Prompt ::
Which lines of the records contain "field"? Collect every one of them.

[Saved entries]
· · ·

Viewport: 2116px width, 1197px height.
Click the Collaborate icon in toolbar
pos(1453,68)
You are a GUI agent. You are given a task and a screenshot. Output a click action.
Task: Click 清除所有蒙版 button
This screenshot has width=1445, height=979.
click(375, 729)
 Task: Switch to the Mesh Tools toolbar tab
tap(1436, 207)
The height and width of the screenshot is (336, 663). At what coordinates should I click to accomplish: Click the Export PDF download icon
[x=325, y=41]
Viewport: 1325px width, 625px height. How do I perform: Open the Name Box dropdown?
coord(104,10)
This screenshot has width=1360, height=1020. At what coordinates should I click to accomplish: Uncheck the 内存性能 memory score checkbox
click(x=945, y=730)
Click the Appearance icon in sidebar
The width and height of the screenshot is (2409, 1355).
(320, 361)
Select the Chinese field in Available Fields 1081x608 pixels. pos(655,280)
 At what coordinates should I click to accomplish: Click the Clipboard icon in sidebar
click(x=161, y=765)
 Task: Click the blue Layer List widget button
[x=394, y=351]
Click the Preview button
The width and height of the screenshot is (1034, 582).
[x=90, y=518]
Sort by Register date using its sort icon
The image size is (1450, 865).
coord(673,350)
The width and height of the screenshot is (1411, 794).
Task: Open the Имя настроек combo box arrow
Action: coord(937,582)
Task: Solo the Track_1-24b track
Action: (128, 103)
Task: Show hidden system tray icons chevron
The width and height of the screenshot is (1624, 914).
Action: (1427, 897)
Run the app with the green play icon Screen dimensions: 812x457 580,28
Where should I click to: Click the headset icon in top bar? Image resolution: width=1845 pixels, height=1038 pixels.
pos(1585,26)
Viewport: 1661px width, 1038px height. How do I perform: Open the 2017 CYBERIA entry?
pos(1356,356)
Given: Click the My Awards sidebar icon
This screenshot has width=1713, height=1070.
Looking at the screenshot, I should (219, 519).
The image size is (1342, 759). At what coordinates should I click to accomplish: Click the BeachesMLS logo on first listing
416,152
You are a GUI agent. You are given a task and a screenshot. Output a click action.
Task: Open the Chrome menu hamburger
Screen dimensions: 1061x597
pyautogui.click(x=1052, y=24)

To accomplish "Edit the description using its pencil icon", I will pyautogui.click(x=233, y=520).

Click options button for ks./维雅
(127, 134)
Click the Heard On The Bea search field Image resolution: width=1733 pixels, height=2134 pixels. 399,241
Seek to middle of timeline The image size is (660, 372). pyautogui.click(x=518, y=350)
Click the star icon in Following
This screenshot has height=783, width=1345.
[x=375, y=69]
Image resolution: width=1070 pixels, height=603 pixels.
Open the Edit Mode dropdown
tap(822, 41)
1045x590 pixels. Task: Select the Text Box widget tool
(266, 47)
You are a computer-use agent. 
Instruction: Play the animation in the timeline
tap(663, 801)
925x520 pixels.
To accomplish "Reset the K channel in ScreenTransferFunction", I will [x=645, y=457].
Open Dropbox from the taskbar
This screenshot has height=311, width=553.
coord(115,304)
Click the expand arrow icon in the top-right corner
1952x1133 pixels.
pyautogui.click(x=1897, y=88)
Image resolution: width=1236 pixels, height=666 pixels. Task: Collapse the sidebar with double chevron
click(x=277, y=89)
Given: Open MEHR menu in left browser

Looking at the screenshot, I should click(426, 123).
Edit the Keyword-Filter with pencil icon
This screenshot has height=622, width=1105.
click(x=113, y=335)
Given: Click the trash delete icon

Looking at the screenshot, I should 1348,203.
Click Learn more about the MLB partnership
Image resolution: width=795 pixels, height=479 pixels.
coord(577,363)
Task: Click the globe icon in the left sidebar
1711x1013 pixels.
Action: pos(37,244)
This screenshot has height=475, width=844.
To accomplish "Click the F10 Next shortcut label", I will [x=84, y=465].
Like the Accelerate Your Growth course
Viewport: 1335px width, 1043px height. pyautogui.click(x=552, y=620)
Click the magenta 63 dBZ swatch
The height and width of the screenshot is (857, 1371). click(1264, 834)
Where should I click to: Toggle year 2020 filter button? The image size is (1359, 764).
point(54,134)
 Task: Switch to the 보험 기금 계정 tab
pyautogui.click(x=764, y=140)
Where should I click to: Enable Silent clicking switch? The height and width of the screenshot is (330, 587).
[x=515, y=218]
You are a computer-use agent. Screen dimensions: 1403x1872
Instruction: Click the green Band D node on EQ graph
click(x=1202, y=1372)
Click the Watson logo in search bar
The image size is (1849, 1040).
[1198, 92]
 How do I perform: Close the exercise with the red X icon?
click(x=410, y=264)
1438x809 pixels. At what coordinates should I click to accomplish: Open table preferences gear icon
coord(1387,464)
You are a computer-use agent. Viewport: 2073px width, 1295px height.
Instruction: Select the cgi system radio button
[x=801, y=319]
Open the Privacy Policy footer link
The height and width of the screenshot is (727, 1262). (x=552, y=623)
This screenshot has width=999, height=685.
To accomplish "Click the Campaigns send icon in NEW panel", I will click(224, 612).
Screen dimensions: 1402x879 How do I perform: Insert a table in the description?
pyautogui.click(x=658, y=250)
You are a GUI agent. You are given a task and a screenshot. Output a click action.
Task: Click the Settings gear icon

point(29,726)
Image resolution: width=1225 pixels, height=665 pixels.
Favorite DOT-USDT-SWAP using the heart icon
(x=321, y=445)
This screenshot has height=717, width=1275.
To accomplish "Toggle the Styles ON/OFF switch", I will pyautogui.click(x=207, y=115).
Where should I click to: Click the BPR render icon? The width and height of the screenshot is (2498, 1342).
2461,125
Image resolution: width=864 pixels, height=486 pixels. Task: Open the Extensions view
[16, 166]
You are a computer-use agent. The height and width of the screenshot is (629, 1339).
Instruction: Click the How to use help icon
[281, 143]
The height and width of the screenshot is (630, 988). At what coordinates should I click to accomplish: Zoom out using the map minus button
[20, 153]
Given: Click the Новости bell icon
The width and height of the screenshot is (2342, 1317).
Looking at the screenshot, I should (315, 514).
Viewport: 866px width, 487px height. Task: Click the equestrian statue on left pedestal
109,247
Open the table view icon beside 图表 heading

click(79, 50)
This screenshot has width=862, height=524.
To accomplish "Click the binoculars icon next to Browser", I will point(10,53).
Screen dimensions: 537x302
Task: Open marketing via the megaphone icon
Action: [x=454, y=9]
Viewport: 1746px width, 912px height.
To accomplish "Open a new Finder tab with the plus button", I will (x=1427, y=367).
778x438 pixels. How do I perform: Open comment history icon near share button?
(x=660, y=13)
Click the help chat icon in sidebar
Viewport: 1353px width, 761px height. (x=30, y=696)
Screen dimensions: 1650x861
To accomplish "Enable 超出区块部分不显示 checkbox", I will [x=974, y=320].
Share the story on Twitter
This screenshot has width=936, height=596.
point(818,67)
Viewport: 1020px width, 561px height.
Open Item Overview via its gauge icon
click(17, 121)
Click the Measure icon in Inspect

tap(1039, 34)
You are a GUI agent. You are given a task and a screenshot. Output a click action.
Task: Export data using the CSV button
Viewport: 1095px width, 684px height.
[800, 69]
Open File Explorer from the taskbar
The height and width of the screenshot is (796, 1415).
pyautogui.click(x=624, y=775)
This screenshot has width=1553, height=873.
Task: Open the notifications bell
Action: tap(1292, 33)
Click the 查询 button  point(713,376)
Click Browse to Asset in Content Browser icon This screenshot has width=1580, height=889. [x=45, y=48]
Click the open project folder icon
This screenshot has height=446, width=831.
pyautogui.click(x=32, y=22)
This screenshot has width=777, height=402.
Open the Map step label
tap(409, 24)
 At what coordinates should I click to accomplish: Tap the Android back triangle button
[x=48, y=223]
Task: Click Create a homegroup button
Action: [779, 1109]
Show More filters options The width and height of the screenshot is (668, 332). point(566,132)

· · ·

Task response ::
Select the Chinese field in Available Fields 1081x608 pixels. pos(655,280)
Click the Heard On The Bea search field Image resolution: width=1733 pixels, height=2134 pixels. 399,241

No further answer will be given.